Xenon supply chain constraint for Phase 1

Background

The Solar Collector Unit (SCU) design specifies ion propulsion systems for station-keeping operations, requiring 20-100 m/s ΔV capability over each unit's mission life. Ion thrusters conventionally use xenon as propellant due to its high atomic mass, chemical inertness, and favorable ionization characteristics. The consensus document identifies a critical supply chain bottleneck: Phase 1 deployment at the scale proposed by Claude's model requires approximately 150 tonnes of xenon, while global annual production currently stands at only ~70 tonnes. This represents a fundamental mismatch between project requirements and available industrial capacity that could constrain deployment timelines, drive prohibitive costs, or force architectural changes to the propulsion subsystem.

Why This Matters

This supply chain constraint sits on the critical path for Phase 1 deployment. Without adequate propellant reserves, SCU production cannot proceed regardless of manufacturing readiness for other subsystems. The consequences cascade through multiple project dimensions:

Schedule Risk: If xenon procurement requires 2+ years of global production allocation, Phase 1 deployment timelines extend proportionally. Competing demand from semiconductor manufacturing, medical imaging, and other space missions further constrains availability.

Cost Risk: Scarcity-driven pricing could escalate propellant costs from current rates (~$1,500-3,000/kg) by 3-10x, potentially adding $200-400M to Phase 1 budgets at the 150-tonne requirement level.

Architecture Lock-in: Early propellant selection influences thruster design, power conditioning, tankage mass, and operational procedures. Switching propellants mid-program incurs significant redesign costs.

Scalability Ceiling: If Phase 1 consumes 2+ years of global xenon production, subsequent phases become untenable without alternative propellants or fundamentally different station-keeping approaches.

The recommended approach already suggests beginning deployment at 1.0 AU to reduce thermal stress, but this does not eliminate station-keeping requirements—it may actually increase them due to greater gravitational perturbations from Earth and other bodies.

Key Considerations

Specific Impulse Tradeoffs: Xenon delivers 1,500-4,000 seconds Isp depending on thruster type. Krypton offers 80-85% of xenon's Isp at roughly 10x greater global availability (700 tonnes/year). This Isp reduction translates directly to increased propellant mass requirements—approximately 18-25% more krypton by mass for equivalent ΔV.
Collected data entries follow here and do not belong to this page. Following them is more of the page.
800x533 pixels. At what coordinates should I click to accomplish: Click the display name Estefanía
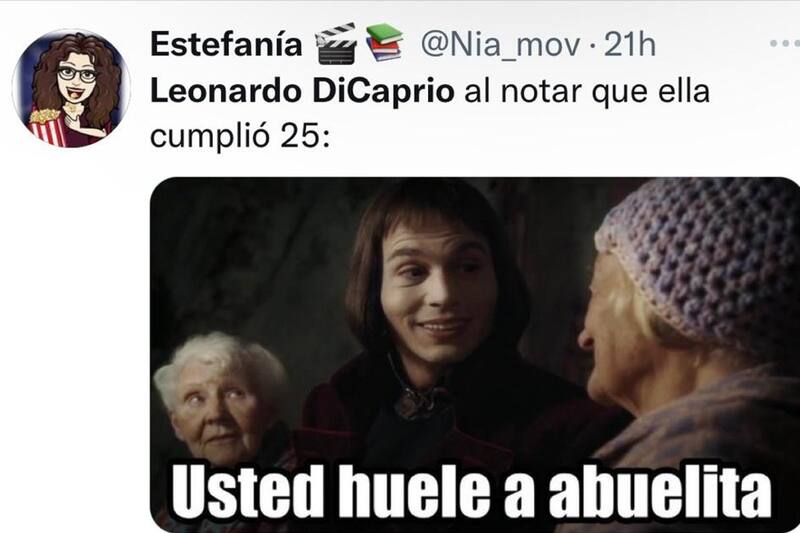226,44
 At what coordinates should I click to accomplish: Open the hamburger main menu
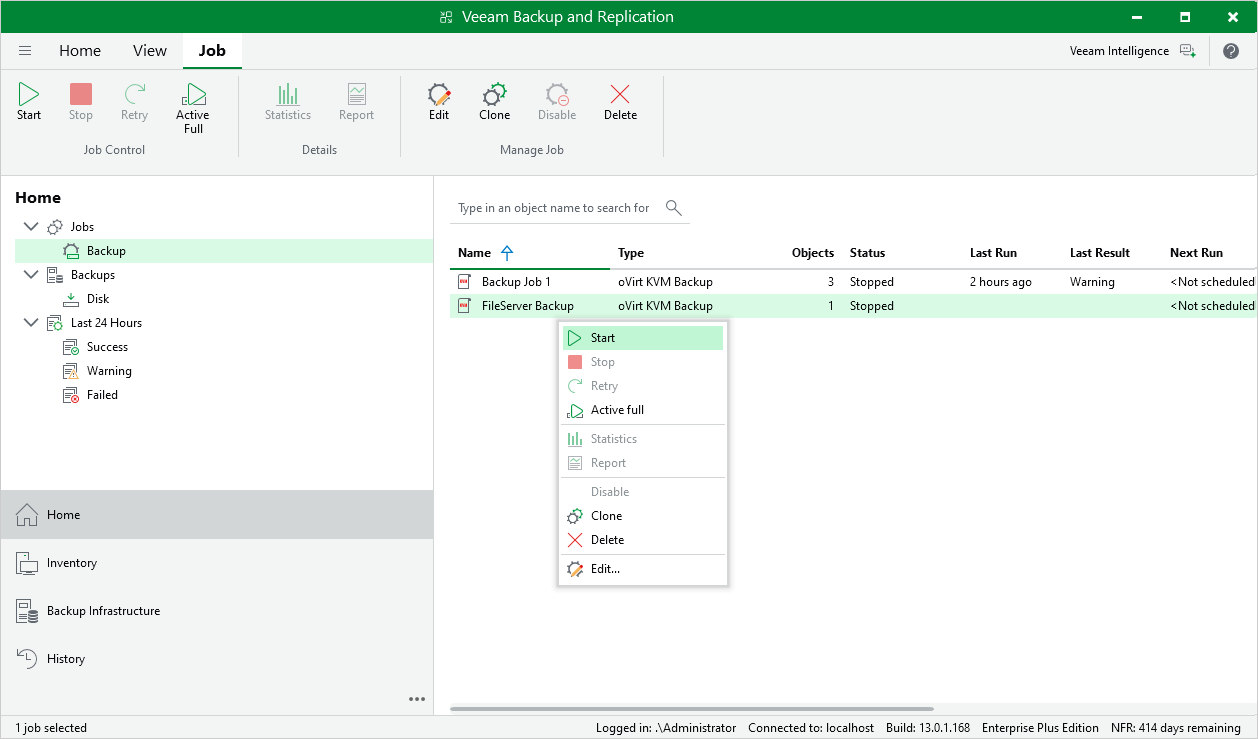point(25,50)
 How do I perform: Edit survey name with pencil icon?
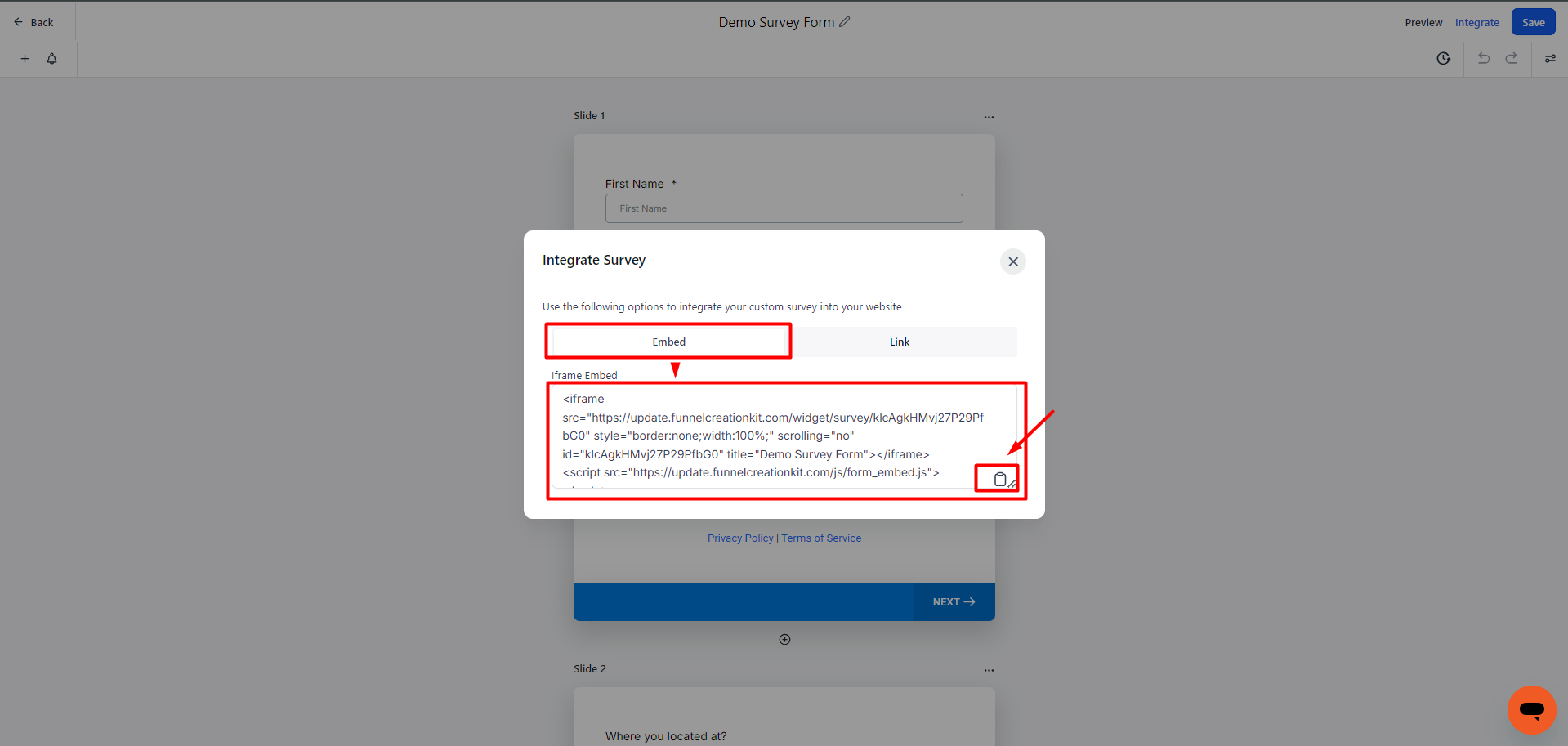pyautogui.click(x=844, y=22)
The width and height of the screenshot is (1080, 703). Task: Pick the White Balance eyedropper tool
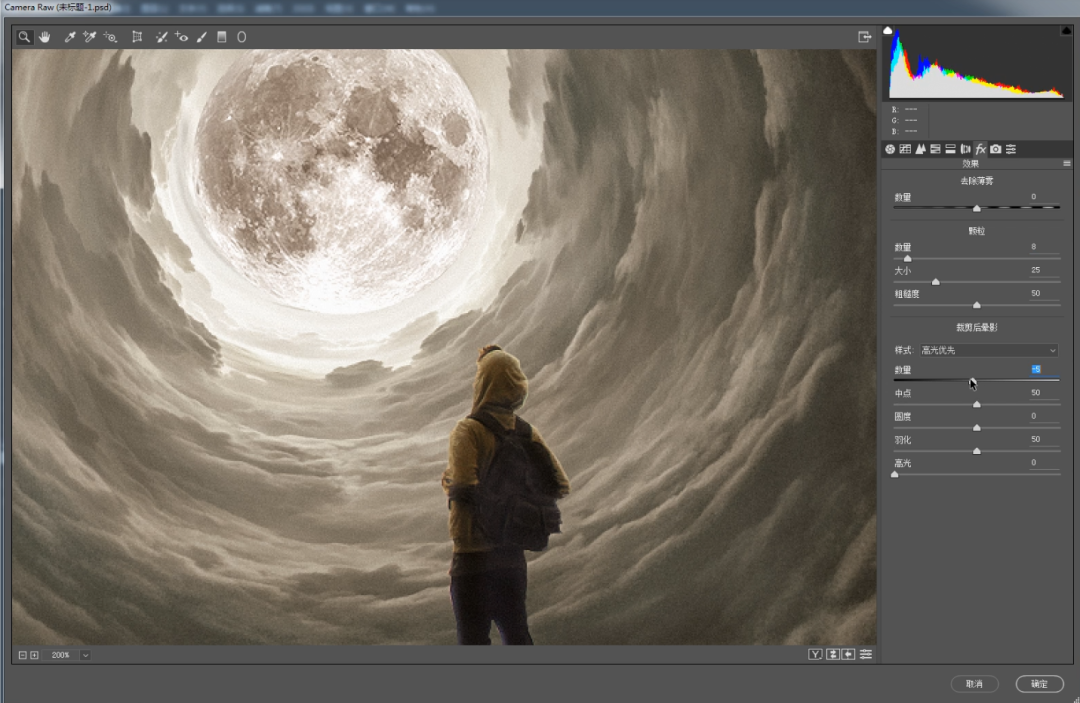(70, 37)
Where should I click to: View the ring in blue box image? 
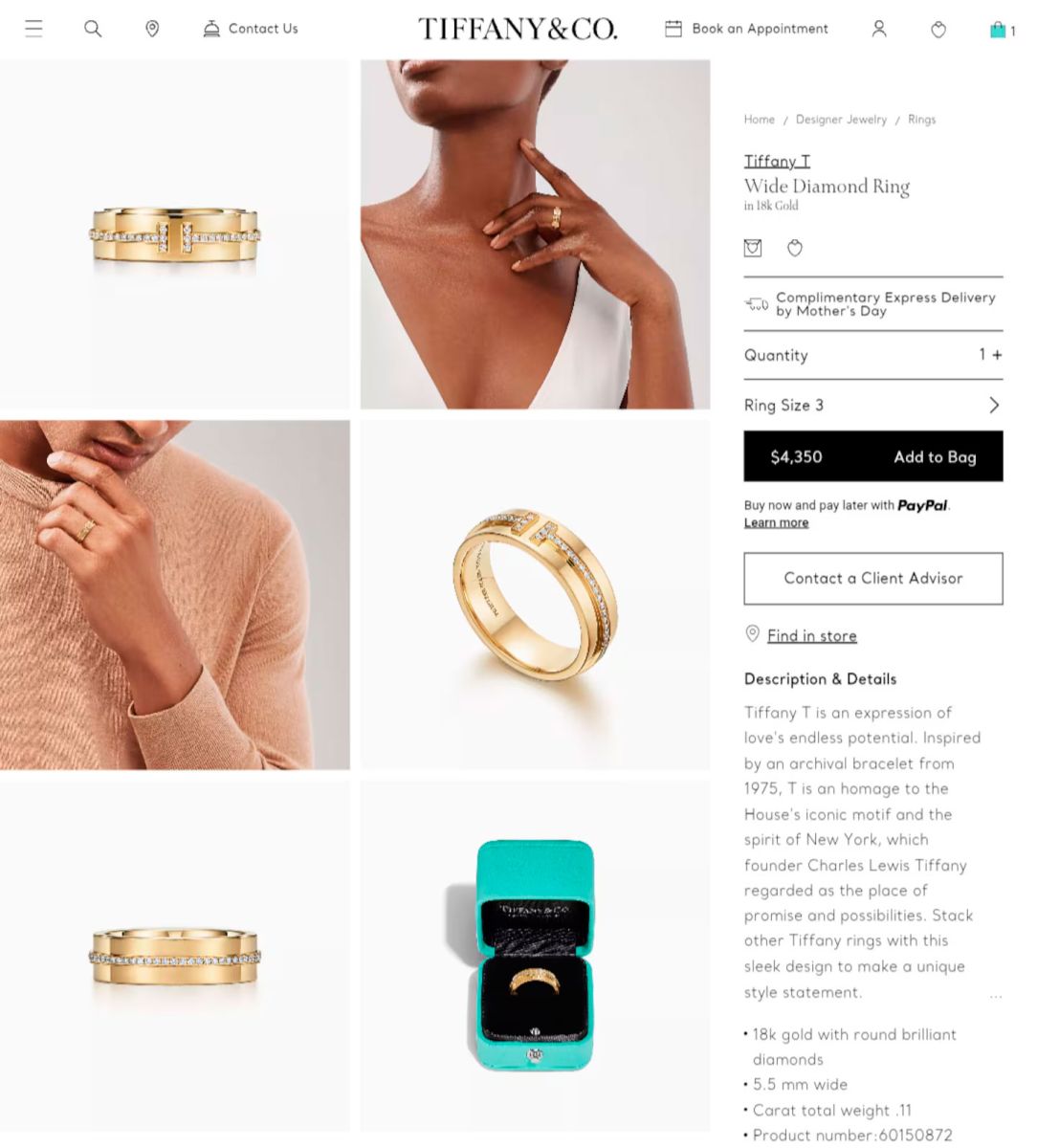click(535, 956)
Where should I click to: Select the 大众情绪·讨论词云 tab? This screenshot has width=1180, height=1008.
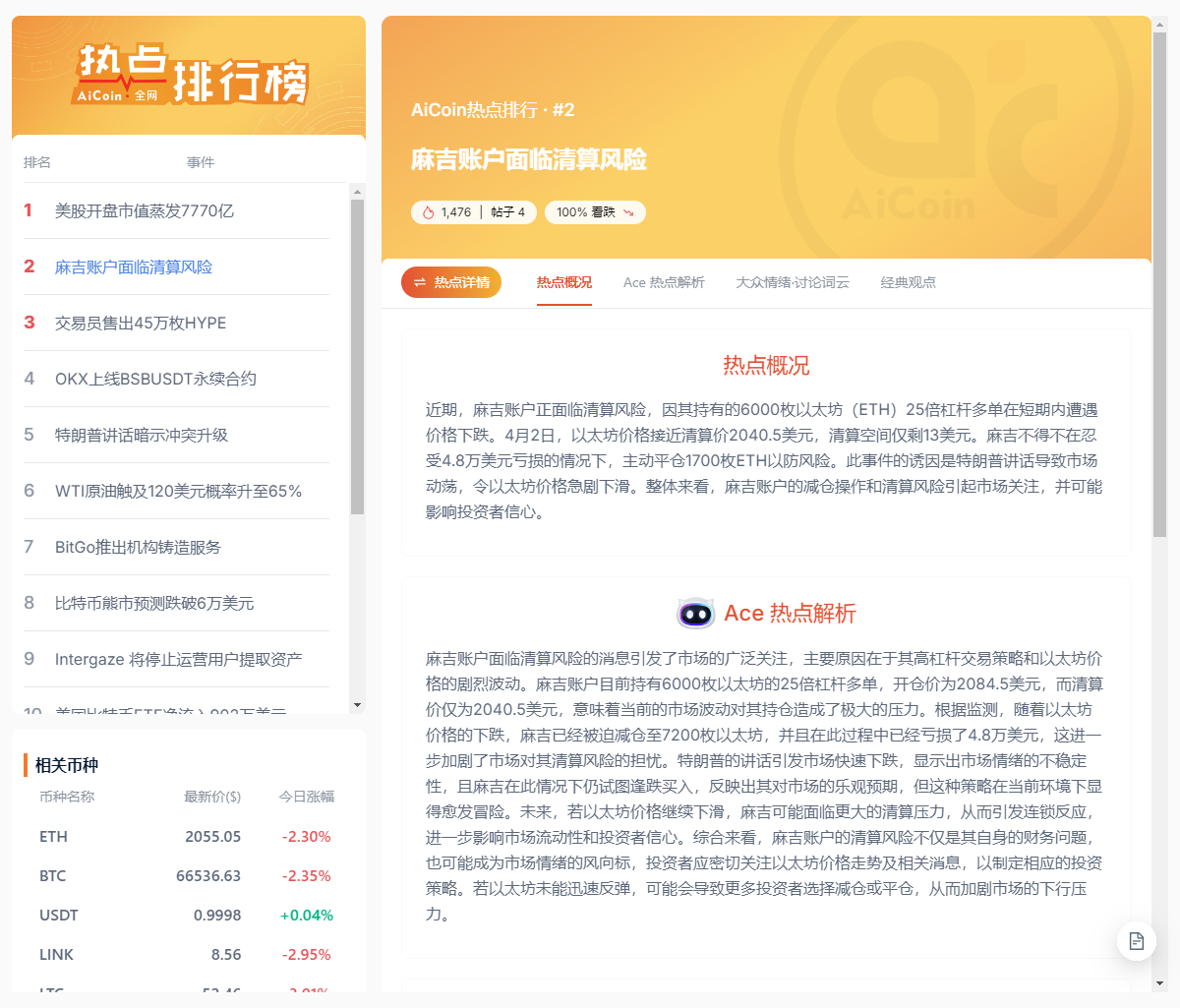(x=793, y=282)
Mass Budget Sensitivity: Claude's 1,850 kg total unit mass and Gemini's aggressive 85 kg design both assume optimized propellant fractions. A 20% propellant mass increase could push lighter designs over feasibility thresholds or reduce payload margins on heavier variants.

Thruster Compatibility: Hall-effect thrusters and gridded ion engines require different optimization for krypton versus xenon operation. Krypton's lower atomic mass and different ionization characteristics affect discharge chamber design, magnetic field topology, and cathode operation.

Ionic Liquid Propellants: Electrospray thrusters using ionic liquids (e.g., EMI-BF4) eliminate noble gas dependency entirely but currently offer lower thrust density and less flight heritage. The consensus document mentions electrospray as an alternative but does not quantify performance penalties.

Solar Radiation Pressure Utilization: Gemini's heliogyro approach and the recommended hybrid attitude control strategy could reduce propellant requirements by 30-60% if solar pressure handles routine attitude maintenance, reserving chemical/electric propulsion for station-keeping maneuvers only.

Research Directions

1. Quantify Krypton Performance Penalty: Model the specific ΔV budget for Phase 1 orbital maintenance at 1.0 AU, then calculate mass penalties for krypton substitution across the 20-100 m/s mission requirement range. Determine if the 100-1000 m² compromise unit size can absorb additional propellant mass.

2. Survey Thruster Qualification Status: Catalog existing flight-qualified or near-qualified thrusters optimized for krypton operation. Assess TRL levels, thrust ranges, and power requirements against SCU electrical budgets. Identify qualification gaps requiring development investment.

3. Develop Xenon Procurement Strategy: Engage with major xenon suppliers (Air Liquide, Linde, Praxair) to assess multi-year allocation agreements, pricing structures for 50-150 tonne commitments, and production capacity expansion timelines. Evaluate strategic reserve establishment.

4. Model Hybrid Propulsion Architecture: Analyze a dual-propellant system using xenon for high-precision maneuvers and krypton for bulk station-keeping. Quantify mass, complexity, and cost tradeoffs against single-propellant approaches.

5. Assess Solar Pressure Station-Keeping Limits: Conduct high-fidelity orbital dynamics simulations to determine what fraction of station-keeping ΔV can be provided by solar radiation pressure management alone, establishing the irreducible minimum propellant requirement that must be sourced regardless of strategy.